In the middle of dropping my dice back in the karaff, I look up at her. “What? To continue?”
“Yeah. The place is a mess, but if that’s alright with you…”
“Sure! That sounds great,” Tevin says, grinning. “Hate ending on a cliffhanger.” And it’s a perfect chance for further investigation. Of course. That’s what we’re going to focus on.
“We’re slipping,” I tell Tevin seriously on the ride over.
“Her tactics are different than we’re used to. We really need to pay attention when we’re at her place.”
I expect a protest that she’s bound to be innocent, but all he says is, “Yeah. We’ll keep sharp.”
I hope we will. I really can’t tell if the rhinestones aren’t part of a fascination, or if I’ve been successfully fascinated into thinking they aren’t.
“Still,” Tevin adds, “This is more fun than the usual, don’t you think?”
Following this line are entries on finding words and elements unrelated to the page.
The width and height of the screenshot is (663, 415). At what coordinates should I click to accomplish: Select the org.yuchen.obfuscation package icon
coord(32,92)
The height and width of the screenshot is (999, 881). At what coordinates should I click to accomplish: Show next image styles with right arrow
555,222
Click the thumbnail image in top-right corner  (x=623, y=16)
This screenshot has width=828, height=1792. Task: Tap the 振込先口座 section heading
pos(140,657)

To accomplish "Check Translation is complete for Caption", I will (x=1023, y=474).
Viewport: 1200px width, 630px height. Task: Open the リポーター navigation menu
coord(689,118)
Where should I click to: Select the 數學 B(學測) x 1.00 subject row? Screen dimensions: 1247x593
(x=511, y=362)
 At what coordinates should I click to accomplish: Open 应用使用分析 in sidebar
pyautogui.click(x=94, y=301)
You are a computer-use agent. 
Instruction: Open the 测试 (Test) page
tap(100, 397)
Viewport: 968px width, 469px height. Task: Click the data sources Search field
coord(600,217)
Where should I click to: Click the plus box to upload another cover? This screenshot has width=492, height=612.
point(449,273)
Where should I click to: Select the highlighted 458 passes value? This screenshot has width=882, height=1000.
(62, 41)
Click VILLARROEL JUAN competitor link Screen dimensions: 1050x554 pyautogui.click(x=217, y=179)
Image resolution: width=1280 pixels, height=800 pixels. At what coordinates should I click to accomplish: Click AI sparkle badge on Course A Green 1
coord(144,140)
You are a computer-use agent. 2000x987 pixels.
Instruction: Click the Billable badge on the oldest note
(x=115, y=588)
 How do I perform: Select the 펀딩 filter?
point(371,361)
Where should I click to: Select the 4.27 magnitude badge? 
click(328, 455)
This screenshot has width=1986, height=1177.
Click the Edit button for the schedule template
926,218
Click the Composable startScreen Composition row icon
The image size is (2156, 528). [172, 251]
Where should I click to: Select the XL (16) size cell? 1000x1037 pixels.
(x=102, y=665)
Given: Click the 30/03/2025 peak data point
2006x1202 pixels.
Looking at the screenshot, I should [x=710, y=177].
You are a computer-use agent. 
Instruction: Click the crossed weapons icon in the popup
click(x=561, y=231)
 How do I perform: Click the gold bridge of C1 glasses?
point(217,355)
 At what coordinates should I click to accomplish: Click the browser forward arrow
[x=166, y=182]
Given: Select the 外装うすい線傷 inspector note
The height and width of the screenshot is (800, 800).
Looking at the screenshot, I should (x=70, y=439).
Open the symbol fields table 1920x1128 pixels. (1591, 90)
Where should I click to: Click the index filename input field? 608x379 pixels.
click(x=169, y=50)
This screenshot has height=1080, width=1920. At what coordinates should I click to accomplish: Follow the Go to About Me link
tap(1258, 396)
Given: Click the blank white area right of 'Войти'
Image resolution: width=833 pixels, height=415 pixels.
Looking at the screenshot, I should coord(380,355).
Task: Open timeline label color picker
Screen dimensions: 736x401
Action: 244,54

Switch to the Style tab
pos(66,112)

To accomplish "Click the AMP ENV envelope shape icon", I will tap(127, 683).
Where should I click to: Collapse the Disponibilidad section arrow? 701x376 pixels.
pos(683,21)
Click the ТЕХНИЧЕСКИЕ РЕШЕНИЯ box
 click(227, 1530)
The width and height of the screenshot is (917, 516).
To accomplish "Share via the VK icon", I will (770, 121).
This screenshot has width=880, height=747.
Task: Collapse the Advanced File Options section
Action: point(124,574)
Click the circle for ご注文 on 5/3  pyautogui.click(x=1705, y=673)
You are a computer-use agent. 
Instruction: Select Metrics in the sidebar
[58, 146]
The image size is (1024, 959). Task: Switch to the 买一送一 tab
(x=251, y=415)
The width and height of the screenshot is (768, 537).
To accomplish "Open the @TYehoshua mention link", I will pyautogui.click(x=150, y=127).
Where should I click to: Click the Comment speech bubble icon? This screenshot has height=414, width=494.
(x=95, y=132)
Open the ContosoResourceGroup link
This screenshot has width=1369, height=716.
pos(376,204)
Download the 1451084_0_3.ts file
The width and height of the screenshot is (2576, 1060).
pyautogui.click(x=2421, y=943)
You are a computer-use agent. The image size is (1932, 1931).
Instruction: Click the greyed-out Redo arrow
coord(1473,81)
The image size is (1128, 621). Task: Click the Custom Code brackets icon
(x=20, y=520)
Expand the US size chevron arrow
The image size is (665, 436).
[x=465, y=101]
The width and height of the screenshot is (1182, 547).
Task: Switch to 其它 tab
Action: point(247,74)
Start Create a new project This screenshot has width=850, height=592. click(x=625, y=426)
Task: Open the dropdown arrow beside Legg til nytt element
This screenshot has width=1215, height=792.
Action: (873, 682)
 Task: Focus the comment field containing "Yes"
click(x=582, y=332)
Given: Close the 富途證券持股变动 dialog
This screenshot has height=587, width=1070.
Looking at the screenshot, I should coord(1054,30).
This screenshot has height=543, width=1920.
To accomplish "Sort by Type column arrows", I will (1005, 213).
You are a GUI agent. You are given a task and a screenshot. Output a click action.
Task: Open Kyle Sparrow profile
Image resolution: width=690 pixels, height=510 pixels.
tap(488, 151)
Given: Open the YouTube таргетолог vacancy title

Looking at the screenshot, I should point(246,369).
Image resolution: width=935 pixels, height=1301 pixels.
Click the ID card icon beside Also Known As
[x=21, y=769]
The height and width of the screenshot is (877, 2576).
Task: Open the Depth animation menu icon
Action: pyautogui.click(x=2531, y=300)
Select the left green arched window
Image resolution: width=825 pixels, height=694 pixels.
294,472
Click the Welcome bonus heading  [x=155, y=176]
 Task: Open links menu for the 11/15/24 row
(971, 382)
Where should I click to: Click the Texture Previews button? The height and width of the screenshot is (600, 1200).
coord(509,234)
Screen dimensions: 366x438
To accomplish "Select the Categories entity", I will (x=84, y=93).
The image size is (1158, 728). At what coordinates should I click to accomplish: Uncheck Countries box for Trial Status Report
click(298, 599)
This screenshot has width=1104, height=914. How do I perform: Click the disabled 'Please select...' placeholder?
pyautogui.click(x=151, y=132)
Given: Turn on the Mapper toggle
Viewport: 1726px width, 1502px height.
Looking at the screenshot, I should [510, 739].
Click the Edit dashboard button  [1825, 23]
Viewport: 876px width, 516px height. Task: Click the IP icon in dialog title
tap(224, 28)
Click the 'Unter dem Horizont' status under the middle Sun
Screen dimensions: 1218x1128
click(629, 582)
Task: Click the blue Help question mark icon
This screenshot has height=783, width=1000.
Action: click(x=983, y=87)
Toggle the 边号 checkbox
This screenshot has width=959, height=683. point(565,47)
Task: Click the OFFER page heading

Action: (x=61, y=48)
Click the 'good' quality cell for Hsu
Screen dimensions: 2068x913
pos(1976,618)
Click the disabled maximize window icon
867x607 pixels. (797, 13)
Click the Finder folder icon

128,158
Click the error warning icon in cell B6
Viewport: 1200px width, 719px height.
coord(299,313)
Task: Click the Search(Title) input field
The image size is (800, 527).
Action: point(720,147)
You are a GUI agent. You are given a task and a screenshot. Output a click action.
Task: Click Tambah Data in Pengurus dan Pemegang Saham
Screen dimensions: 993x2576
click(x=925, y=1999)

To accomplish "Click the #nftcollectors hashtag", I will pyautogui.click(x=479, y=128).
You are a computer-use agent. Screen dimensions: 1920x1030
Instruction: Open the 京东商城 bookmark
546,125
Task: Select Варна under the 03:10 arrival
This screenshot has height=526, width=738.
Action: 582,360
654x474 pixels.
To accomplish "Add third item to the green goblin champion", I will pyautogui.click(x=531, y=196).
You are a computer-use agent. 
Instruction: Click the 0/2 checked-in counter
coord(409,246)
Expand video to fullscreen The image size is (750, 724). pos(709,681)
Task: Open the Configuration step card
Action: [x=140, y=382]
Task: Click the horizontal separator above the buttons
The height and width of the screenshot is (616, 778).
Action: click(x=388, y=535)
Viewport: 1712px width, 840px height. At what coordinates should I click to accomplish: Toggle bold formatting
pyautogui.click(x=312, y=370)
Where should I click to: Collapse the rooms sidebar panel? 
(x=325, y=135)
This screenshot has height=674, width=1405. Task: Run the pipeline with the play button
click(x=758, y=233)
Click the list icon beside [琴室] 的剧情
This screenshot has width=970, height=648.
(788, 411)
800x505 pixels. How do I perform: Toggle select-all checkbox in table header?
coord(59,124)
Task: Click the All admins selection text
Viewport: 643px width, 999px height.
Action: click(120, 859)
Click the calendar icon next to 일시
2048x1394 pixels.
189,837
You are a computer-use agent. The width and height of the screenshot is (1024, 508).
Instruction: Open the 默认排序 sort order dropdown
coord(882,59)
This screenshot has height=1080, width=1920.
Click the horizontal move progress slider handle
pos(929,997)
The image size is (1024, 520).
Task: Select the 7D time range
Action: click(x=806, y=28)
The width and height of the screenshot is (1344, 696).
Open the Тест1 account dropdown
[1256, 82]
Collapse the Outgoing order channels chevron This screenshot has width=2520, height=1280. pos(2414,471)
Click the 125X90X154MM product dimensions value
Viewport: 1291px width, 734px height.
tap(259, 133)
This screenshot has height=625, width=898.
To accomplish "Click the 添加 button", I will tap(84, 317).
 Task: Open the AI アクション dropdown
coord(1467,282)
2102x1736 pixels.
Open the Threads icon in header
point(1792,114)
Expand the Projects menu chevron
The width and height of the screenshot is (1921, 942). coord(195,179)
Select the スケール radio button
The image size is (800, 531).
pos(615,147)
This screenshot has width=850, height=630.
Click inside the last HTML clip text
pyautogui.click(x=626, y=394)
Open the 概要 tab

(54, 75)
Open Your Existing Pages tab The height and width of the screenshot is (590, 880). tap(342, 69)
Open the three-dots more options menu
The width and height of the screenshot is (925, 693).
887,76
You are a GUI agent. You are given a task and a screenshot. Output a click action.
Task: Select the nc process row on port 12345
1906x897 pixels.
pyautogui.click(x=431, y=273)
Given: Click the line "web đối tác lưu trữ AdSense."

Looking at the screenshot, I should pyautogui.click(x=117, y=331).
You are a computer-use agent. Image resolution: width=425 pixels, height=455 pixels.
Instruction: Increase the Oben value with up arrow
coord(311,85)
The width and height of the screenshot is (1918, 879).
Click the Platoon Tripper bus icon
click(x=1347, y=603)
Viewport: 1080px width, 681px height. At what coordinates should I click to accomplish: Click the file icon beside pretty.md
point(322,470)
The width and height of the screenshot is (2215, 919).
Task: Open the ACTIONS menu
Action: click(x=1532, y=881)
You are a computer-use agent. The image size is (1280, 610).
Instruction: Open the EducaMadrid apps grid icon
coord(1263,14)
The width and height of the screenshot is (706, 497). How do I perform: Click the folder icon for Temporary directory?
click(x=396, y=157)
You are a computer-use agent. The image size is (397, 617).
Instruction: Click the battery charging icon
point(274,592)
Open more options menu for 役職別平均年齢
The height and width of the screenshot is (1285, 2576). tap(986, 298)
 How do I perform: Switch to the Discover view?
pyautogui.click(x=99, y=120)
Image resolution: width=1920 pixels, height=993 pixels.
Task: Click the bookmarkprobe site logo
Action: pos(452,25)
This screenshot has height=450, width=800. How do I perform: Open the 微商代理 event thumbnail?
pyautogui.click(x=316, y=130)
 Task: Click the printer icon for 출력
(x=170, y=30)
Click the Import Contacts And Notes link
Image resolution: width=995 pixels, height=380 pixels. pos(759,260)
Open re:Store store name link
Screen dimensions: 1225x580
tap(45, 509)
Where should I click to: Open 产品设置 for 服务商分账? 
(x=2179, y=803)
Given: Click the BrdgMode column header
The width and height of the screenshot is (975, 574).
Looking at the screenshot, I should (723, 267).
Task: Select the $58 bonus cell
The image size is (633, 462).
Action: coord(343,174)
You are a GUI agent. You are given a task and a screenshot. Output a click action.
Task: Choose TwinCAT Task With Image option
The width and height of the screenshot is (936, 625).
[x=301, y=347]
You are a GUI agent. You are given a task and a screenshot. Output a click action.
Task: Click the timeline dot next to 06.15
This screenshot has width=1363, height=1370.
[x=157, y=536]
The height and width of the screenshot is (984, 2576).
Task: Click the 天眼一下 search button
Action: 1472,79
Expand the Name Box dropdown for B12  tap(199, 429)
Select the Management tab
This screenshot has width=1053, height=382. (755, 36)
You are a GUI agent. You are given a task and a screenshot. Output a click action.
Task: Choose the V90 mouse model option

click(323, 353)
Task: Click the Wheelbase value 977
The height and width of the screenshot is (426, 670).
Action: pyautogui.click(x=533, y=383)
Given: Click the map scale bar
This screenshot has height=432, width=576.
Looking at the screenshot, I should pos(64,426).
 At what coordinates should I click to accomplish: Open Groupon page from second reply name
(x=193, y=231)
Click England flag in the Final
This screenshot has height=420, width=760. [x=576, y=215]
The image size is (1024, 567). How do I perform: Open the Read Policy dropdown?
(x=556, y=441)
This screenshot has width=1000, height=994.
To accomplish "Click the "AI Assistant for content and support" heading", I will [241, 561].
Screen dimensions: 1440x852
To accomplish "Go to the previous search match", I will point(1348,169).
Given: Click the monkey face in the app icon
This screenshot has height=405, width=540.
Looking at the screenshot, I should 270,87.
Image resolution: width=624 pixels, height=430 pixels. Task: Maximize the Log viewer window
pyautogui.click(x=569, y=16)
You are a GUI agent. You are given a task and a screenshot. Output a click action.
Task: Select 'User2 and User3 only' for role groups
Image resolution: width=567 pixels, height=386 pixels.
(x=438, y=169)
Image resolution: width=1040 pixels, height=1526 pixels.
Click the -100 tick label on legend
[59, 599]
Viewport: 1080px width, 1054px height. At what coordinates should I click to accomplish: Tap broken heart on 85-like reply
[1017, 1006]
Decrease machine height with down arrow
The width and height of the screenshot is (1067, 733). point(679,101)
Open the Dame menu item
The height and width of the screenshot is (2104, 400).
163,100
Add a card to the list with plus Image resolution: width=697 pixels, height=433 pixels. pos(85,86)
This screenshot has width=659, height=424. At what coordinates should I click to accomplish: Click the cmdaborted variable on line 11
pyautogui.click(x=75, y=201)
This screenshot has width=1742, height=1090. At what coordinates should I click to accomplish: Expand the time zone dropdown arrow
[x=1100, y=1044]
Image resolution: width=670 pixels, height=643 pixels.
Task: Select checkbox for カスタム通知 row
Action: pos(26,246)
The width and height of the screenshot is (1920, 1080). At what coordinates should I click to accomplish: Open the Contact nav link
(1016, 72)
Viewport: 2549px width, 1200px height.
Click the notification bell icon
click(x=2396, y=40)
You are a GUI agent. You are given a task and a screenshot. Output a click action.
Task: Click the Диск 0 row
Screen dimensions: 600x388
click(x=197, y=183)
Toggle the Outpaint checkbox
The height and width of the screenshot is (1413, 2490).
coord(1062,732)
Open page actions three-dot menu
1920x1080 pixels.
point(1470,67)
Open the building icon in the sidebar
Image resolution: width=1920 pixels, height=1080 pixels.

Is it? “I guess. It’s certainly more…” It’s more captivating, is what it is. It draws you in more.
There’s got to be something hiding down that well. I know it.
Tabby’s apartment is a bit shabby and cluttered. Not enough to make me feel uncomfortable, just enough to make me feel better about myself and my matching furniture and my almost-weekly housecleaning. A brown leather loveseat sits at an angle to a velvety orange couch, and Tabby moves a pile of books and papers to make room for the game on the coffee table before taking the loveseat.
I look around the place surreptitiously as Tevin and I take a seat on the couch.
“I just realized I’ve never asked, Tabby,” Tevin says as I find nothing suspicious in a standing lamp, a TV on the floor with tangle of wires and a PS3 and a DVD player beside it, or a plywood shelf stacked with DVDs and video games. “What do you do for work?”
“I’m a receptionist for a custom sign company,” she sighs, which matches what we’ve got on her. “You guys?”
We give our lines about being coworkers at the IRS. It’s boring enough that no one wants to ask us anything about it, and it’s understandable when we don’t really want to talk about it.
“Hey, could I use your bathroom?” I ask.
“Sure. The one on the right,” she says, gesturing to the hallway as she sets up the dungeon map.
There are three doors, all ajar. I peek around each. One’s a bedroom, the other’s a closet. The one on the right is a bathroom. There’s nothing that screams “demon” or even “serial killer” in any of them at a glance, and I don’t have time for more.
Returning to the living room, I sit down and lean forward over the board. “Alright. Where were we?”
“You were rolling for perception,” Tabby says, and a slight smile plays at her lips as she adjusts her glasses.
I blink and scoop up the dice, rolling them with a frown. “Damn it, damn it, damn it,” I mutter, failing the check.
Tabby’s smile widens. “The stone splashes into water, about fifteen to twenty-five feet down. You hear nothing else.”
I scowl. I know we’re missing something, I can feel it—and I can feel that knowledge slipping away, bit by bit.